• **Supplied passage**

◇ ◇ ◇ ◇

Isn't noise in the data going to dominate output size of lossless compression? Wouldn't linguistics and vision be better off with direct measurements of predictive strength?
(author here)
Recents events in ML make me feel about 2/3 vindicated of the claims made in the book. Based on the book's ideas, I began training LLMs based on large corpora in the early 2010s, well before it was "cool". I figured out that LLMs could scale to giga-parameter complexity without overfitting, and that the concepts developed under this training would be reusable for other tasks (I called this the Reusability Hypothesis, to emphasize that it was deeply non-obvious; other terms like "self-supervision" are more common in the literature).

◇ ◇ ◇ ◇

• **Instructions**
**a.** In the forum thread, what name did the author give to the idea that concepts developed during LLM training would be reusable for other tasks?
**b.** Echo the forum thread word for word between "Isn't noise in" and "in the literature).", inclusive.

• **The data**
◇ ◇ ◇ ◇

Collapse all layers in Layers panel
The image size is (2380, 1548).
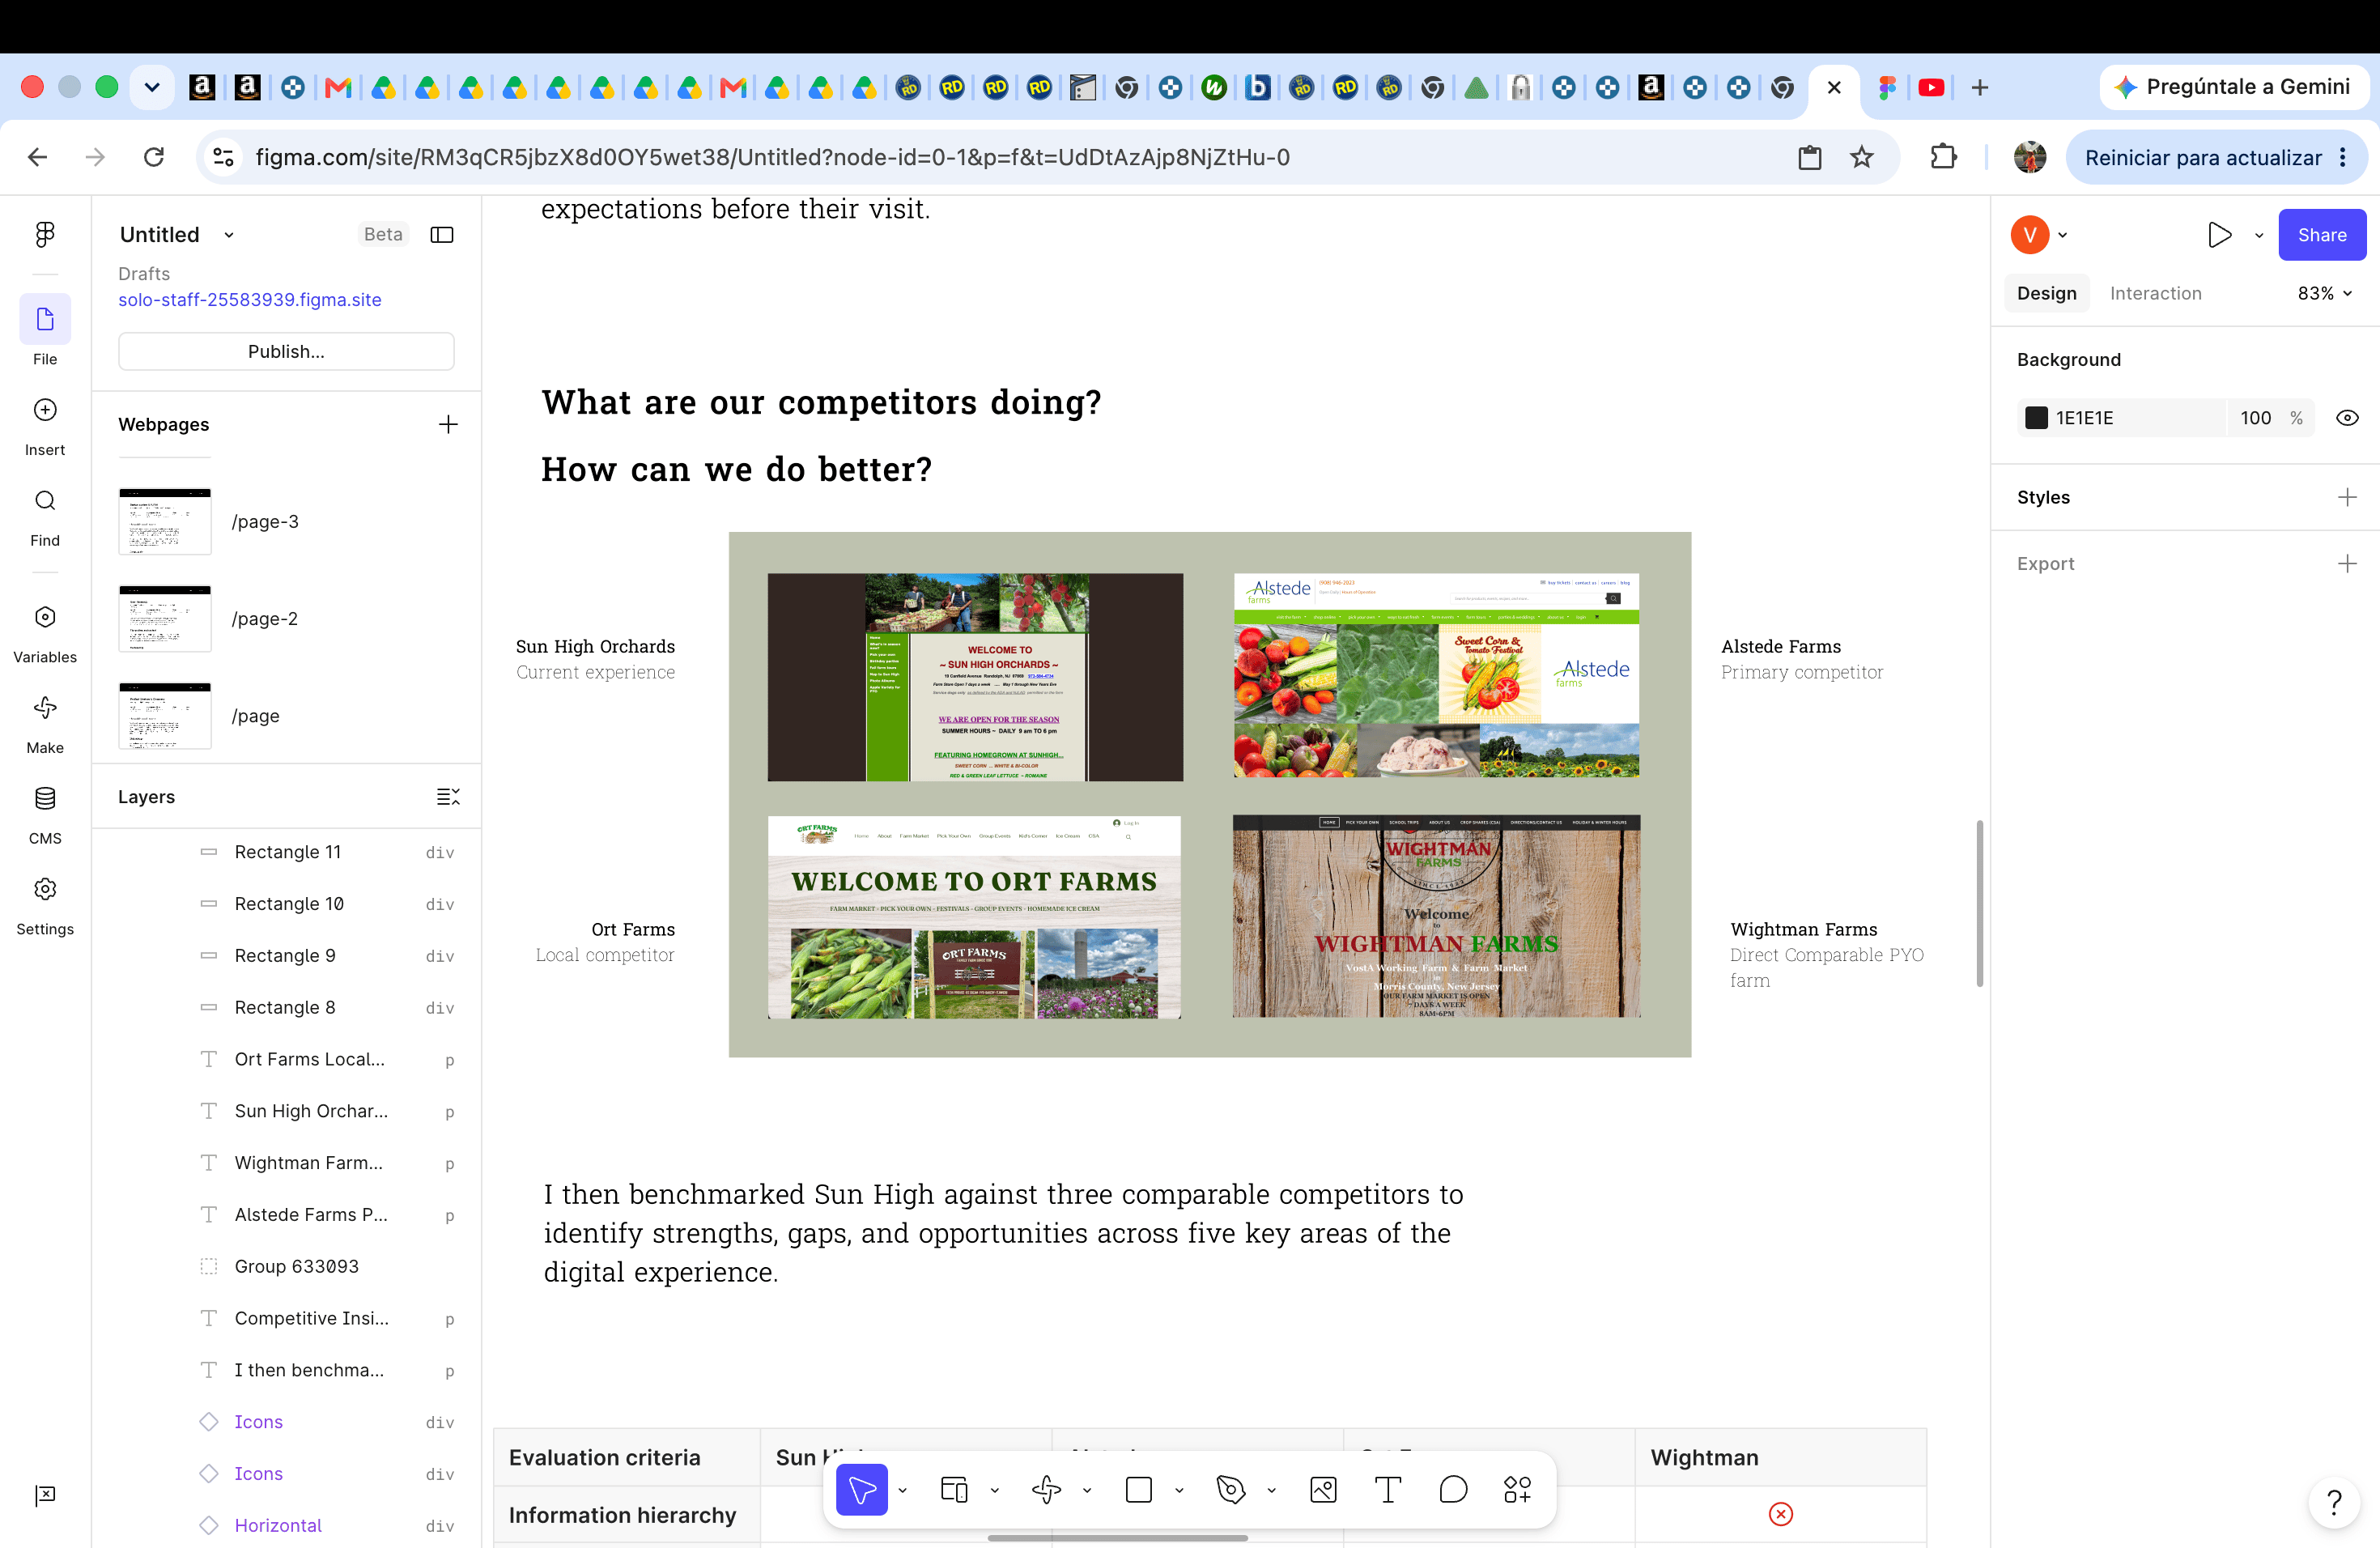point(448,797)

◇ ◇ ◇ ◇

• **Task responses**
**a.** The Reusability Hypothesis.

**b.**
Isn't noise in the data going to dominate output size of lossless compression? Wouldn't linguistics and vision be better off with direct measurements of predictive strength?
(author here)
Recents events in ML make me feel about 2/3 vindicated of the claims made in the book. Based on the book's ideas, I began training LLMs based on large corpora in the early 2010s, well before it was "cool". I figured out that LLMs could scale to giga-parameter complexity without overfitting, and that the concepts developed under this training would be reusable for other tasks (I called this the Reusability Hypothesis, to emphasize that it was deeply non-obvious; other terms like "self-supervision" are more common in the literature).